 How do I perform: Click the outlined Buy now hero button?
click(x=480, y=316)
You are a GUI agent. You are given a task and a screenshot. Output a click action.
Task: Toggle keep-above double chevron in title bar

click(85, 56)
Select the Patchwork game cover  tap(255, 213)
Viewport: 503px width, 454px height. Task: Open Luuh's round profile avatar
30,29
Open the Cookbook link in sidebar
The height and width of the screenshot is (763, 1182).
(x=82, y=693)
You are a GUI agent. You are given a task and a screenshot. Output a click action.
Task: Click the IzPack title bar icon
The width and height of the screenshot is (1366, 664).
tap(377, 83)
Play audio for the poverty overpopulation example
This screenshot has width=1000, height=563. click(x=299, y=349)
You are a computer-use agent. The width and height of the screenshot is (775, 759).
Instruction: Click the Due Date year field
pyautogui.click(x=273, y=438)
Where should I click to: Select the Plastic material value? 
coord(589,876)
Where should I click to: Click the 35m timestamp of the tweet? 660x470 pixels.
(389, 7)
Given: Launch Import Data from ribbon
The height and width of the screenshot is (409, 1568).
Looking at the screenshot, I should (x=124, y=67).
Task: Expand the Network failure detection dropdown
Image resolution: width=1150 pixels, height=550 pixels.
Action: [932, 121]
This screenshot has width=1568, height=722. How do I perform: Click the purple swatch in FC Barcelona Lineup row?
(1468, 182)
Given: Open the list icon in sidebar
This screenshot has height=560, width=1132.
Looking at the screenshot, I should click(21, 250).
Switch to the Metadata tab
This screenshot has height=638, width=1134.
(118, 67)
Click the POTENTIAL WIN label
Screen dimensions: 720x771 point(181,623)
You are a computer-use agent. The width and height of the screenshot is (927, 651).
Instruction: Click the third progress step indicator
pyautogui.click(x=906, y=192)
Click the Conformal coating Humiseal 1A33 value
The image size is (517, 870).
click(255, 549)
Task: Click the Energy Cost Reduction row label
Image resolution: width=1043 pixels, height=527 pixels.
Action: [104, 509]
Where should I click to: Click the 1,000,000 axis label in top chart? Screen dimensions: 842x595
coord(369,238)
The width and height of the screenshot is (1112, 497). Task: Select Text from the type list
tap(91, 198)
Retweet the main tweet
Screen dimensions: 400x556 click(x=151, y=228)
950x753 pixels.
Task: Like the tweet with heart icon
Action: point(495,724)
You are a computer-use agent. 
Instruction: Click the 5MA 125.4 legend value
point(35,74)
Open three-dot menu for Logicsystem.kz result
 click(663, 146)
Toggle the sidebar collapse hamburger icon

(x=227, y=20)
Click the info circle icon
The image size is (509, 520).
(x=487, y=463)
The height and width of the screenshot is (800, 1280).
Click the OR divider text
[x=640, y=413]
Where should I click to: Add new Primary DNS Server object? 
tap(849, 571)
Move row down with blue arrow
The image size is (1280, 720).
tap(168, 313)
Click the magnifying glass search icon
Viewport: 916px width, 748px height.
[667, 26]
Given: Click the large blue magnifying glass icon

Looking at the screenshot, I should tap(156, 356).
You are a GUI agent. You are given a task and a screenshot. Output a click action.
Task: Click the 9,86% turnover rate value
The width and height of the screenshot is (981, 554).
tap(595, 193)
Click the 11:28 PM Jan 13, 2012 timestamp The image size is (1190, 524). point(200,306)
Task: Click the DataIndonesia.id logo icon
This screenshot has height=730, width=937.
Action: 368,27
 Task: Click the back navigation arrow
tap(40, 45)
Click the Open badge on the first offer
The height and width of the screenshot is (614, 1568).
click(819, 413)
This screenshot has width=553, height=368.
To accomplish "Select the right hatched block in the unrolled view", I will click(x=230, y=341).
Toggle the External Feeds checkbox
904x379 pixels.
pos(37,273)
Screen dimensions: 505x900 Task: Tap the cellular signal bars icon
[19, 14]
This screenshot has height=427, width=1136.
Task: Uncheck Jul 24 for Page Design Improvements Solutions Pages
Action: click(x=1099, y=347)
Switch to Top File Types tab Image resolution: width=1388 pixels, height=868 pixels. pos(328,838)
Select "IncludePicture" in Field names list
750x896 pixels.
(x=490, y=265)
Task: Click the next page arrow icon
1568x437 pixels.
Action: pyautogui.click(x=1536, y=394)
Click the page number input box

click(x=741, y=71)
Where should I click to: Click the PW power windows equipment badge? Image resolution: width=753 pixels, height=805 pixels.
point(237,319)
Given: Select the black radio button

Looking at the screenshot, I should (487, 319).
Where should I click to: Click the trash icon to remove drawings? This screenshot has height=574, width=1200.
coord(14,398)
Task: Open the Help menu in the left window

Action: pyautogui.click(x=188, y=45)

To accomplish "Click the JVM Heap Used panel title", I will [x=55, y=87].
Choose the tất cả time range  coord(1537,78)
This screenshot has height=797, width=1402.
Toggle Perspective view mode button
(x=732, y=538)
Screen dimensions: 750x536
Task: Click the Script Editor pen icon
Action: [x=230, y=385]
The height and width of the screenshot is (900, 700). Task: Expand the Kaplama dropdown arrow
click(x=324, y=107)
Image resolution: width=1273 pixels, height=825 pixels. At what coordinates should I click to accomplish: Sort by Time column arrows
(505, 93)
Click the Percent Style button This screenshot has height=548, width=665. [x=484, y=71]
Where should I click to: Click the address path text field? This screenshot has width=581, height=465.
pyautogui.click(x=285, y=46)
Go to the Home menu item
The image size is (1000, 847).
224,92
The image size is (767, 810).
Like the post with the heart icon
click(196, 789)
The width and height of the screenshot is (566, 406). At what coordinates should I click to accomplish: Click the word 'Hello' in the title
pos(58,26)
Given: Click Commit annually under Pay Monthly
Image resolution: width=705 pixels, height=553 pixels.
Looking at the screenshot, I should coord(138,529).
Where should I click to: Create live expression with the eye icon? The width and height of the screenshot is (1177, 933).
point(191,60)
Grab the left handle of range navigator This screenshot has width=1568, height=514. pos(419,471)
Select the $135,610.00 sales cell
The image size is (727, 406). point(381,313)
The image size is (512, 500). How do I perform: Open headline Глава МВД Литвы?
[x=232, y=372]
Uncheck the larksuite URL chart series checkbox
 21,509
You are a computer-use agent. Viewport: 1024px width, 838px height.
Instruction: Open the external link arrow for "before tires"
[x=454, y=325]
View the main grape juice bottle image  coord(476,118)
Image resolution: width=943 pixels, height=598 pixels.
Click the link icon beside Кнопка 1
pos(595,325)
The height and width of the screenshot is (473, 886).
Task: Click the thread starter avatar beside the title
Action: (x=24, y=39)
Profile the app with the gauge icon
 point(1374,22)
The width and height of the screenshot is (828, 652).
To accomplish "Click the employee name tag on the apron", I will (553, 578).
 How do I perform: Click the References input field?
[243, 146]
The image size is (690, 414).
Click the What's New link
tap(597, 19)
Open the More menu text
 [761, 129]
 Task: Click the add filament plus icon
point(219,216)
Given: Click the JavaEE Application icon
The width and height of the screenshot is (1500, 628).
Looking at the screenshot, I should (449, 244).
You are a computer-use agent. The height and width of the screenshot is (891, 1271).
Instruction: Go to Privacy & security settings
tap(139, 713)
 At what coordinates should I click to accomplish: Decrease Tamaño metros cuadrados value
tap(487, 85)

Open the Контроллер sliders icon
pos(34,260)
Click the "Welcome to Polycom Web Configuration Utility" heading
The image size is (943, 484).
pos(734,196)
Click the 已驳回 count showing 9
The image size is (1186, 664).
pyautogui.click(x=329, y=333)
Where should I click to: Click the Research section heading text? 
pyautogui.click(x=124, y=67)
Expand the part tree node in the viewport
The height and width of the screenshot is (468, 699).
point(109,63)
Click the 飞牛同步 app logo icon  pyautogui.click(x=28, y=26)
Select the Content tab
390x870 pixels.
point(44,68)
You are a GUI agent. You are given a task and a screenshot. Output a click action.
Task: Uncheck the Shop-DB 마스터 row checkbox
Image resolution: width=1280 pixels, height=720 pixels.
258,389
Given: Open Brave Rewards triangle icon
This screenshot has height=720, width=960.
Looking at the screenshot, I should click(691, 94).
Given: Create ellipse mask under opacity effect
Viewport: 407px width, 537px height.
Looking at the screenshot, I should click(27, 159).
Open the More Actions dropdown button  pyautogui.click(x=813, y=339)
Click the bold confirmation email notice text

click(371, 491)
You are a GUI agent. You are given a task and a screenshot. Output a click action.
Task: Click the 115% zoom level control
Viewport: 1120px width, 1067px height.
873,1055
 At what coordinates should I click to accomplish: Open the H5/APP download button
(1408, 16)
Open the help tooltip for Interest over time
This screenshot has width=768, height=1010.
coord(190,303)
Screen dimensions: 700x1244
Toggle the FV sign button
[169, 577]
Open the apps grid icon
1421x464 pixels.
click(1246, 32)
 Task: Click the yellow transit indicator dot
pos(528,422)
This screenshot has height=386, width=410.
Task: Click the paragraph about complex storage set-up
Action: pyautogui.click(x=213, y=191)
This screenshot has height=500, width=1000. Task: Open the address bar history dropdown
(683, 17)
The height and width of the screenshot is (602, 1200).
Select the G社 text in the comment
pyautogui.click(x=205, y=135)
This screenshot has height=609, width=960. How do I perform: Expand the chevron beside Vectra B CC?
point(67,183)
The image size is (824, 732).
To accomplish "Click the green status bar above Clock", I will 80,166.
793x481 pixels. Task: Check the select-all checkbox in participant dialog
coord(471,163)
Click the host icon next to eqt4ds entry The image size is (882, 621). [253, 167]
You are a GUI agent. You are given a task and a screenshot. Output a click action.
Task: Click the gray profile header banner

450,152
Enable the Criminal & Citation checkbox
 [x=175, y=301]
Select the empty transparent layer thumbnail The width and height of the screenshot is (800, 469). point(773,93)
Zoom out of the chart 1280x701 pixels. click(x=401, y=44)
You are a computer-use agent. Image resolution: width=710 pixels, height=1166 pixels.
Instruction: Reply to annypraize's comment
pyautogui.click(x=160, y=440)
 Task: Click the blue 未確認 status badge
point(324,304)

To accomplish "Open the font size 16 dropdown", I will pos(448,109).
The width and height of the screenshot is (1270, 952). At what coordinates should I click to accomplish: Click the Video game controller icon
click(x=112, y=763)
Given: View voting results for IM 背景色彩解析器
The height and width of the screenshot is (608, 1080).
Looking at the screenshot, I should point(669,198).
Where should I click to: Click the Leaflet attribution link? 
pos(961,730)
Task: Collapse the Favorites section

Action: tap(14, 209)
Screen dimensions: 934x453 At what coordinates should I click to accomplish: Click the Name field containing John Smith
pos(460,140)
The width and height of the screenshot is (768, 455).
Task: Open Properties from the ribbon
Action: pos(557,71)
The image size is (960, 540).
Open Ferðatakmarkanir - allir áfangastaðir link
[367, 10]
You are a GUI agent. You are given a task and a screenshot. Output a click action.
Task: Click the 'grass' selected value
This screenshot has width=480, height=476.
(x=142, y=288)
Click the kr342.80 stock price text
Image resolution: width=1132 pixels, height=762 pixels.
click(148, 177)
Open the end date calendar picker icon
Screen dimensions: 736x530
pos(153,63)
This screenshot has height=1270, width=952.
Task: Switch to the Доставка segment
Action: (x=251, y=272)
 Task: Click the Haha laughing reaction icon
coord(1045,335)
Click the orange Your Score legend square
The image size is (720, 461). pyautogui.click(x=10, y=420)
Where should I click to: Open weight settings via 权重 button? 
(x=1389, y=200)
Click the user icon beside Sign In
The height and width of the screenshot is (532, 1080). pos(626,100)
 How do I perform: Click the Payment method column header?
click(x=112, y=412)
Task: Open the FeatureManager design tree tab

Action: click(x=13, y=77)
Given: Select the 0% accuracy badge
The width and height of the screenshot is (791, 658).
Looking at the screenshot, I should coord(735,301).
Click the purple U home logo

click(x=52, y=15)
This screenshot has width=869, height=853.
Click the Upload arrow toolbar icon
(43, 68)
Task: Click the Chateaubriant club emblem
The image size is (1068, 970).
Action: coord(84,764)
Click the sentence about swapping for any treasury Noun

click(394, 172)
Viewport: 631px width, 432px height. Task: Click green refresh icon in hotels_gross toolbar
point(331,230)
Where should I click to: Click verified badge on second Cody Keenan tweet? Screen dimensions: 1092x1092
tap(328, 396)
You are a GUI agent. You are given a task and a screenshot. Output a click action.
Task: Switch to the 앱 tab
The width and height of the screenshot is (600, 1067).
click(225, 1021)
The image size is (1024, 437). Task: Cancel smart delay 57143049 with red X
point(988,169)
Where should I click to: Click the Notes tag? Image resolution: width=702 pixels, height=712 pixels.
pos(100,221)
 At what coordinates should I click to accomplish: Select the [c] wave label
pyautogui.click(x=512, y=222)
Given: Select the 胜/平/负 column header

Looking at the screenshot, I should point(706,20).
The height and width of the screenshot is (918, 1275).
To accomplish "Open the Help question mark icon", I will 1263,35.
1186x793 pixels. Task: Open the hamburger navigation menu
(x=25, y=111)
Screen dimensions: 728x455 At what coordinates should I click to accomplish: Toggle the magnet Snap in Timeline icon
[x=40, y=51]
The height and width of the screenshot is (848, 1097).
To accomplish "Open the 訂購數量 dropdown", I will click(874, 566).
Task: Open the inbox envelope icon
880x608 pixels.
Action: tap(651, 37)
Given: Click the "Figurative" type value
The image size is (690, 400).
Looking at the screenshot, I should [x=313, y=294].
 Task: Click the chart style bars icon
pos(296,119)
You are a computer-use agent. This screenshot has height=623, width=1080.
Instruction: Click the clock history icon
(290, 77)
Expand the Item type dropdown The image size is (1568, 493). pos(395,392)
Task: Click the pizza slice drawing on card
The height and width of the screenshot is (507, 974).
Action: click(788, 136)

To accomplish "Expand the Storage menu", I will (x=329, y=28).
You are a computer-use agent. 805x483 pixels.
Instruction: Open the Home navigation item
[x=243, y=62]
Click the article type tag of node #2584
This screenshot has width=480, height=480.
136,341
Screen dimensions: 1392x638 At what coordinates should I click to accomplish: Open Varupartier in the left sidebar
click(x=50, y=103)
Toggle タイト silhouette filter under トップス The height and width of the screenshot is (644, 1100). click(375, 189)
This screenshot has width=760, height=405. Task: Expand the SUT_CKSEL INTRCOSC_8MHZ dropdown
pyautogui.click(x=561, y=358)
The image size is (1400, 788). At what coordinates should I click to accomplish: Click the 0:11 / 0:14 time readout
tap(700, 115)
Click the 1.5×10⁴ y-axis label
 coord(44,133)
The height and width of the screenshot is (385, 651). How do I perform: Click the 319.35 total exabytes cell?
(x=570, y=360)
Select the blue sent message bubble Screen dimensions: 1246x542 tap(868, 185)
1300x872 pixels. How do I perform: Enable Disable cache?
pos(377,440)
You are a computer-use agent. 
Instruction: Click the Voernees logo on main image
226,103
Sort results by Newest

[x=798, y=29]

> [What the task requires]
Write out exactly the lines from the line holding "The height and width of the screenshot is (385, 651)." through the last line of the data, and nothing besides those lines.

> [Result of the exercise]
The height and width of the screenshot is (385, 651). How do I perform: Click the 319.35 total exabytes cell?
(x=570, y=360)
Select the blue sent message bubble Screen dimensions: 1246x542 tap(868, 185)
1300x872 pixels. How do I perform: Enable Disable cache?
pos(377,440)
You are a computer-use agent. 
Instruction: Click the Voernees logo on main image
226,103
Sort results by Newest

[x=798, y=29]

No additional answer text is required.